■ **What this exercise asks**
[A] In the review responses, replace "modified" with "revised" and write out the stretch from "Q3: Page 2, line" through "group at 30 d.".
[B] According to the review responses, what test was used to separate the means after the one-way ANOVA?
[C] Continue the review responses from their last line.

■ **Excerpted text**

Q3: Page 2, line 51: write the scientific name in italics

A3: It has been modified as suggested.

Q4: Page 2, line 63: add a space after the citation [1].

A4: It has been modified as suggested.

Q5: Page 3: where Figures 1b and 1c are indicated, figure 1d should be added. Figure 1b: why there are two letters after 60 days

A5: Figure 1d has been added in line 111. In section 4.10, We mentioned, “the data were analyzed using one-way ANOVA, and the means were separated with Duncan’s multiple range test at the 5% probability level”. The disparity in values associated with identical letters does not hold statistical significance. There was no statistical significance observed in the values between the Control group at 60 d and the WL group at 90 d, the Control group at 60 d and the WL group at 60 d, and the WL group at 60 d and the Control group at 30 d.

Q6: Adjust table 1

A6: Thanks for your suggestion. It has been modified.

Q7: Figures 2c and 2d are not mentioned in the text. If they are not necessary they should be deleted.

A7: We added Figures 2c and 2d in section 2.2 (lines 138 and 154). The results presented in Table 2 were derived from the data in Figures 2c and 2d, further enhancing the clarity by integrating numerical data with phenotypic images.

Q8: Figure 2: the letters in the pictures are written in lower case, and in the figure caption in upper case. Unify criteria.

A8: It has been modified as suggested.

Q9: In figure 2 the orientation of the cuts is different for both types of leaf structures. The same orientation should have been used in order to compare the samples more accurately.

A9: Figures 2b and 2f were the pictures of both leaf transverse plane paraxial face types.

Q10: Adjust table 2.

■ **Raw data**
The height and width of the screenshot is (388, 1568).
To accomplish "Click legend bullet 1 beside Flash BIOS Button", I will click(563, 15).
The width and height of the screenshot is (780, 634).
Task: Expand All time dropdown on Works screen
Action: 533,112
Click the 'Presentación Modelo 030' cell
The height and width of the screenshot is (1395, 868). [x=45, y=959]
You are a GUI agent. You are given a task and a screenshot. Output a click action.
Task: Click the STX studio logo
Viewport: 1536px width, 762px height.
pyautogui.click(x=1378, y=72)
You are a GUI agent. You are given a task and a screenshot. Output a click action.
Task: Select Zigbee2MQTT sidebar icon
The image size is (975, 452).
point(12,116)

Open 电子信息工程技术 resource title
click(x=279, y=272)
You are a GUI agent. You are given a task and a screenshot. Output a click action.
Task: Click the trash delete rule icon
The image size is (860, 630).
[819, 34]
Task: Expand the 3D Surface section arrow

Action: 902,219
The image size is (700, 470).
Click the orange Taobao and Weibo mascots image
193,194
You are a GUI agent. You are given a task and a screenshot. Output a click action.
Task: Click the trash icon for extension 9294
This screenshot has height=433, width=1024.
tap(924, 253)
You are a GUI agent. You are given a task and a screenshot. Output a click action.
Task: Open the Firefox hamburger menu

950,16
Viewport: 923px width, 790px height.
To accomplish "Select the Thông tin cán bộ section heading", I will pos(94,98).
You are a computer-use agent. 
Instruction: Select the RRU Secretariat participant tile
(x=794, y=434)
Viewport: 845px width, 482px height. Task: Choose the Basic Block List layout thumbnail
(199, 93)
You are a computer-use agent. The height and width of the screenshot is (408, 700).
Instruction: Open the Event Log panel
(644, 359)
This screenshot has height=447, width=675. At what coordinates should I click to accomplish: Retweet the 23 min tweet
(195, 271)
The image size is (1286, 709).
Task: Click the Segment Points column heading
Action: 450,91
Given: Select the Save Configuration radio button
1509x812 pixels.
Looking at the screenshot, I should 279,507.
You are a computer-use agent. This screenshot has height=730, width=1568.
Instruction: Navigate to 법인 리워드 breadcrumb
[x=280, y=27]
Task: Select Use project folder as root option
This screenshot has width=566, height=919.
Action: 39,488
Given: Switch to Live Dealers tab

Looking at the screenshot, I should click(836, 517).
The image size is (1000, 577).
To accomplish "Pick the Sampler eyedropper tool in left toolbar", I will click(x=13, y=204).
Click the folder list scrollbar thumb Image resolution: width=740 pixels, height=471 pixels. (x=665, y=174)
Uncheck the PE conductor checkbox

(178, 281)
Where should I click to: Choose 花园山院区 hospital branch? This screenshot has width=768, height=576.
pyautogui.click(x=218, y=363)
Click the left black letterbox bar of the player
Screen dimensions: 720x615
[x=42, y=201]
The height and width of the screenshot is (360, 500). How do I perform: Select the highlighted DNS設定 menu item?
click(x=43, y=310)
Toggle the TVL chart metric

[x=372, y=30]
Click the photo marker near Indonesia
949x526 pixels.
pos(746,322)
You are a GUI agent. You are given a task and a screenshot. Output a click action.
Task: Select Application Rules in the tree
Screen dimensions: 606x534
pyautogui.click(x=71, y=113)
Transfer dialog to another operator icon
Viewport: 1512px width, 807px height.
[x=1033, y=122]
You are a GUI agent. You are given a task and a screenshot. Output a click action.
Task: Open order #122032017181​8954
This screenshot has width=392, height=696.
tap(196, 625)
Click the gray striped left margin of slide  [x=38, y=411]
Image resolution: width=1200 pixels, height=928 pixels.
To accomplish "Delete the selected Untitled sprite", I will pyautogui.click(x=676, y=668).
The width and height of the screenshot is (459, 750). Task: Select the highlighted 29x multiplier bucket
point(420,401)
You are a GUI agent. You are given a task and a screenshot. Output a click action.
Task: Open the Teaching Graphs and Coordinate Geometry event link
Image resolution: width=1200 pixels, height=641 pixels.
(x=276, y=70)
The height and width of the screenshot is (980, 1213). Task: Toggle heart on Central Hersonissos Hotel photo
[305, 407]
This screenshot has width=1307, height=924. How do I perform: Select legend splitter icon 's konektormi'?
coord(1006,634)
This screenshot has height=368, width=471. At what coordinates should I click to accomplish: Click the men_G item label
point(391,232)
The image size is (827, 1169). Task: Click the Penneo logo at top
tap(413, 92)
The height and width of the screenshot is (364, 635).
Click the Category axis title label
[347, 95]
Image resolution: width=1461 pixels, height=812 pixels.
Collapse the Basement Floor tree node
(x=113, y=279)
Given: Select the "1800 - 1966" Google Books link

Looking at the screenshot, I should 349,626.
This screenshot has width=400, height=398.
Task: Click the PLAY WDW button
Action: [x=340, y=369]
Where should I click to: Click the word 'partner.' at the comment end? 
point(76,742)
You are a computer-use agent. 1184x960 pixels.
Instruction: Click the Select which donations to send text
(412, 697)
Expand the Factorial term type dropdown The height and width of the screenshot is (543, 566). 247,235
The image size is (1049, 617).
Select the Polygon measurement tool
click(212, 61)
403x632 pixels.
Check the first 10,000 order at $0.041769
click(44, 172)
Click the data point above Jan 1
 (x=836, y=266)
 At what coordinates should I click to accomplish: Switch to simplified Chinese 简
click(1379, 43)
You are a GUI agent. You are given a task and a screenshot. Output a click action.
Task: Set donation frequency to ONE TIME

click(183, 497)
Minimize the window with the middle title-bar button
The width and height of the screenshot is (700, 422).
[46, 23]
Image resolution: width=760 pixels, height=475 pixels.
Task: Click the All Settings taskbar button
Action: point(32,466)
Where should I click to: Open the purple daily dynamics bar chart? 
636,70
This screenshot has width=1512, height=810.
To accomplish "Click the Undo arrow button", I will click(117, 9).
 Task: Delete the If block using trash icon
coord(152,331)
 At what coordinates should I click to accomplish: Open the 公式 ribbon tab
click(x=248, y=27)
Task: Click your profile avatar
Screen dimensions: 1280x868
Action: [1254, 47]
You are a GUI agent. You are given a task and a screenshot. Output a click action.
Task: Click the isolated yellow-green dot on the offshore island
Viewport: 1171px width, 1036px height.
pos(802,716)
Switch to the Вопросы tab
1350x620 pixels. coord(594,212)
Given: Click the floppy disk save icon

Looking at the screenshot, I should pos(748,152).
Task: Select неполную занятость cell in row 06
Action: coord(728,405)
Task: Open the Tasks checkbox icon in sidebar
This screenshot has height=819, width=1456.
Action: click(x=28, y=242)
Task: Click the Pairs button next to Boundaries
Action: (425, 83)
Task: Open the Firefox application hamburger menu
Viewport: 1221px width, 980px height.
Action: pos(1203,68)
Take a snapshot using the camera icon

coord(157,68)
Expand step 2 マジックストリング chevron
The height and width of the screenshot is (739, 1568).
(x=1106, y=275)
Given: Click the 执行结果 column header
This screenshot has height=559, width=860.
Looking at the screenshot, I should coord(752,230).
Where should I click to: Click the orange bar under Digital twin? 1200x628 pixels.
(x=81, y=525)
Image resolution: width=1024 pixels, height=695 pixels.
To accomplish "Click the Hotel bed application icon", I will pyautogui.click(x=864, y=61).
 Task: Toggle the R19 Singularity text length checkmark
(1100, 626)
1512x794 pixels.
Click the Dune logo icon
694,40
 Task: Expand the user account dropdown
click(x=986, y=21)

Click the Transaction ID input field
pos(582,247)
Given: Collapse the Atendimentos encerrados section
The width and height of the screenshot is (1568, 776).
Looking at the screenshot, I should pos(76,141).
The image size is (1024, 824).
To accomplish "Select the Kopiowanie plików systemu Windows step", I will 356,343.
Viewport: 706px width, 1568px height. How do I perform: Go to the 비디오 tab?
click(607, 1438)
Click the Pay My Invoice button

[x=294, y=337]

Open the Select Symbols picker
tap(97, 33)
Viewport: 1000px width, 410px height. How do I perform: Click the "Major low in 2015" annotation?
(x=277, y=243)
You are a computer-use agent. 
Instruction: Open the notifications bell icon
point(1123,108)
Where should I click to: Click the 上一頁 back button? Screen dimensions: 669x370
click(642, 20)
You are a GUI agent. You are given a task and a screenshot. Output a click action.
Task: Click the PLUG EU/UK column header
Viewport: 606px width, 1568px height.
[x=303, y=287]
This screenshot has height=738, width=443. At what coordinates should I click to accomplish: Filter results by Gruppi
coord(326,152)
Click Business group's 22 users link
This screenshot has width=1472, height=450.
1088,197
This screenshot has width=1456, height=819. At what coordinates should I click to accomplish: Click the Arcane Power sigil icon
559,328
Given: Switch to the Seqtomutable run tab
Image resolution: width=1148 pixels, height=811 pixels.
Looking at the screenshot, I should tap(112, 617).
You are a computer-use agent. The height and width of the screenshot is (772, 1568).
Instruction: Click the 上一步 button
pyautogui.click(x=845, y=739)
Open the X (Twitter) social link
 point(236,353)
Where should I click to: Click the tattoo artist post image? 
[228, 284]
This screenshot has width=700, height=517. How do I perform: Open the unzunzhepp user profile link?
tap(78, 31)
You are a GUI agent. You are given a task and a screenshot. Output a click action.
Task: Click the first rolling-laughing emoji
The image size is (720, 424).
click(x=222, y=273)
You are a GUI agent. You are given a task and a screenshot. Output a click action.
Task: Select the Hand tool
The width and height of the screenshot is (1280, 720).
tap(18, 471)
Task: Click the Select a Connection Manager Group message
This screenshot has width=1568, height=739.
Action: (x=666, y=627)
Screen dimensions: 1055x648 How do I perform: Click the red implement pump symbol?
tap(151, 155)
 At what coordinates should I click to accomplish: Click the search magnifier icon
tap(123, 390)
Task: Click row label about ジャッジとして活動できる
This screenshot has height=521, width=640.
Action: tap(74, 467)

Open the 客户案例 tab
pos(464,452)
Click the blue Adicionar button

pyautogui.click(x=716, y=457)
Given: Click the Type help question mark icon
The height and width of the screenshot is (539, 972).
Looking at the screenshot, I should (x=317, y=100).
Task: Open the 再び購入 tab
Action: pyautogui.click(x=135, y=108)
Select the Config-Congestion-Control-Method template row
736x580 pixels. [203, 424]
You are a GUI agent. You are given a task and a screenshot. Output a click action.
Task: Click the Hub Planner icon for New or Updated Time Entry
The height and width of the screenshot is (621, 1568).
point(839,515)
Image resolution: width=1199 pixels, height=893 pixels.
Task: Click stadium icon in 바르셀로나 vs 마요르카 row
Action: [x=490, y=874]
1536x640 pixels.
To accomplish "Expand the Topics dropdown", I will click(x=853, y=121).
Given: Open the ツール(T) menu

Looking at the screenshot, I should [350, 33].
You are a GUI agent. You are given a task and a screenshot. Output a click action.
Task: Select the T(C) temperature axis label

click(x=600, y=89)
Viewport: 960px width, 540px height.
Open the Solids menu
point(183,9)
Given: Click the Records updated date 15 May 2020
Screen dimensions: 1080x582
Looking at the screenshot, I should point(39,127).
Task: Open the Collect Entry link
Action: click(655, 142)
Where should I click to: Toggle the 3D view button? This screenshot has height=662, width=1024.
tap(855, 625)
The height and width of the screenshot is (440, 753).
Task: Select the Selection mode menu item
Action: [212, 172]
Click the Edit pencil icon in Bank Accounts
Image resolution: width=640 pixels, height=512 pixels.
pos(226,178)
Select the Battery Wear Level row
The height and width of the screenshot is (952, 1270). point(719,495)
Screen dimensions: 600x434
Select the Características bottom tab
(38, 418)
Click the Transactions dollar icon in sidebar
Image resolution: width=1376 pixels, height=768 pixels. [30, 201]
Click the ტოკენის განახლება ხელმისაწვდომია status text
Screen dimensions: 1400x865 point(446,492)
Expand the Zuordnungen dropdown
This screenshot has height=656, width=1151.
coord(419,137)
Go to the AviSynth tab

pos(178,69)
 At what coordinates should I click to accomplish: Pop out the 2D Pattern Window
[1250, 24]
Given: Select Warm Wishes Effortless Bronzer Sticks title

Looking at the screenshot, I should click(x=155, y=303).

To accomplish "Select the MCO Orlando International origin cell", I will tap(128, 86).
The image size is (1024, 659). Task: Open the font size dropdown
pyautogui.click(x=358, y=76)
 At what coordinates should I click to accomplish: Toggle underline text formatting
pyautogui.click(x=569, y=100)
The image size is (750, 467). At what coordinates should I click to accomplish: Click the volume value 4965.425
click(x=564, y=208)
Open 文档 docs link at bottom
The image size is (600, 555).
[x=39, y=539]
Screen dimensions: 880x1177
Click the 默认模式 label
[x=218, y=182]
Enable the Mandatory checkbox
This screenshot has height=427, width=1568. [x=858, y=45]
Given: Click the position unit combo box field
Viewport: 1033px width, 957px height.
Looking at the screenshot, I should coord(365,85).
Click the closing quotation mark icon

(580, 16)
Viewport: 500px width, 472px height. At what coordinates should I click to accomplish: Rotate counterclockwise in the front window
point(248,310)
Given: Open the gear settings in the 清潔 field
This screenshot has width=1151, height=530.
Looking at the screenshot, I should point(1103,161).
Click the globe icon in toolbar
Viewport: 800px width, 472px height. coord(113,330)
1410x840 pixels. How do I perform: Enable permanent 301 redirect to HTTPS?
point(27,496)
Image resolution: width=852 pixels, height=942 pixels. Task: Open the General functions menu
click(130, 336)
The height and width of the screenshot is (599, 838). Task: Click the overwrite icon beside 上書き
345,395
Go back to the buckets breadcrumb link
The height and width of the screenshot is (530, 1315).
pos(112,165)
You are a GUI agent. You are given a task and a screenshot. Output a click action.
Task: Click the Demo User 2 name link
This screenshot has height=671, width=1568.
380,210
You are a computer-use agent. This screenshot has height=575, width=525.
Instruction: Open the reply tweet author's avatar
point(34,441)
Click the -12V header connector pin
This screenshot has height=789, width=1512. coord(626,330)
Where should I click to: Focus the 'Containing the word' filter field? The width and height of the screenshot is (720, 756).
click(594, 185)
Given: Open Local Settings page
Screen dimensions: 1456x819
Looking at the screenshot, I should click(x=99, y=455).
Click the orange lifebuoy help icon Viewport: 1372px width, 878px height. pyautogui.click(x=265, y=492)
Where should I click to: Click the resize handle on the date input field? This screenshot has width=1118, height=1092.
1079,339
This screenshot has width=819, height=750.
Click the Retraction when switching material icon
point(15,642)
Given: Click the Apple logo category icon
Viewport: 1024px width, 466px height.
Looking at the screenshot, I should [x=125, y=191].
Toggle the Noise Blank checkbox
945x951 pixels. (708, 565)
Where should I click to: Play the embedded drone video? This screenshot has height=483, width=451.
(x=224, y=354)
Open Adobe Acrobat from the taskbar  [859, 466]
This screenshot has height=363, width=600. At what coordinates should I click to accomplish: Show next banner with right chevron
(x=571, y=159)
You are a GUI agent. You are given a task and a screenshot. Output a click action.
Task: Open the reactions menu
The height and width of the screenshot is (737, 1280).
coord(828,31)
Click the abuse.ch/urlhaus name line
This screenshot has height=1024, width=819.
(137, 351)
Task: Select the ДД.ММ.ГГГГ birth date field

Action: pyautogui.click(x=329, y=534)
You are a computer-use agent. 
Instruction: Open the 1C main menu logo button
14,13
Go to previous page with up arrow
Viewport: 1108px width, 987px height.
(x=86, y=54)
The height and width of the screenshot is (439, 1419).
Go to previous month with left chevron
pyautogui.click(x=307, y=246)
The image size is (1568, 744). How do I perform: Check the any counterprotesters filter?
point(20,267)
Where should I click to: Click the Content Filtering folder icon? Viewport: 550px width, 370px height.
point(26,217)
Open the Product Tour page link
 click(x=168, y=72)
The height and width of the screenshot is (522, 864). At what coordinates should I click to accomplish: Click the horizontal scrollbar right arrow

■ **Answers by task**
[A]
Q3: Page 2, line 51: write the scientific name in italics

A3: It has been revised as suggested.

Q4: Page 2, line 63: add a space after the citation [1].

A4: It has been revised as suggested.

Q5: Page 3: where Figures 1b and 1c are indicated, figure 1d should be added. Figure 1b: why there are two letters after 60 days

A5: Figure 1d has been added in line 111. In section 4.10, We mentioned, “the data were analyzed using one-way ANOVA, and the means were separated with Duncan’s multiple range test at the 5% probability level”. The disparity in values associated with identical letters does not hold statistical significance. There was no statistical significance observed in the values between the Control group at 60 d and the WL group at 90 d, the Control group at 60 d and the WL group at 60 d, and the WL group at 60 d and the Control group at 30 d.

[B] Duncan's multiple range test at the 5% probability level.

[C]
A10: Thanks for your suggestion. It has been modified.

Q11: In all the results sections, the last paragraph is part of the discussion. It should be deleted and changed to the correct paragraph.

A11: It has been modified as suggested.

Q12: In Table 3, the LSP of the shaded plants is very high. If we look at figure 5a, the value would be around 600-800, and from that PAR radiation, photosynthesis is saturated.

A12: The relevant data for the light response curve in this study were calculated through the mechanical modeling of leaf photosynthesis response to light by YZP [39]. As shown in Table 3, the photosynthetic rate of shade leaves continues to increase in PAR radiation beyond 800, which was not apparent in Figure 5a because it was relatively gentle.

Q13: Page 10: write the genus of p. euphratica with a capital letter.

A13: It has been modified as suggested.

Q14: Page 14: change Whereafter to Thereafter?

A14: It has been modified as suggested.

Q15: Page 15: 500 µmol-s-1 in superscript and by surface, i.e. 500 µmol-m-2-s-1

A15: It has been modified as suggested.

Q16: References: check all references and write the scientific names in italics.

A16: It has been modified as suggested.

Round 2

Reviewer 1 Report

Comments and Suggestions for Authors

This manuscript represents a revised version of the paper previously submitted to the journal Plants. The authors have substantially improved the manuscript by incorporating all the suggested revisions and addressing the comments provided. Their responses to these comments and suggestions appear appropriate and logical, contributing to the overall enhancement of the paper.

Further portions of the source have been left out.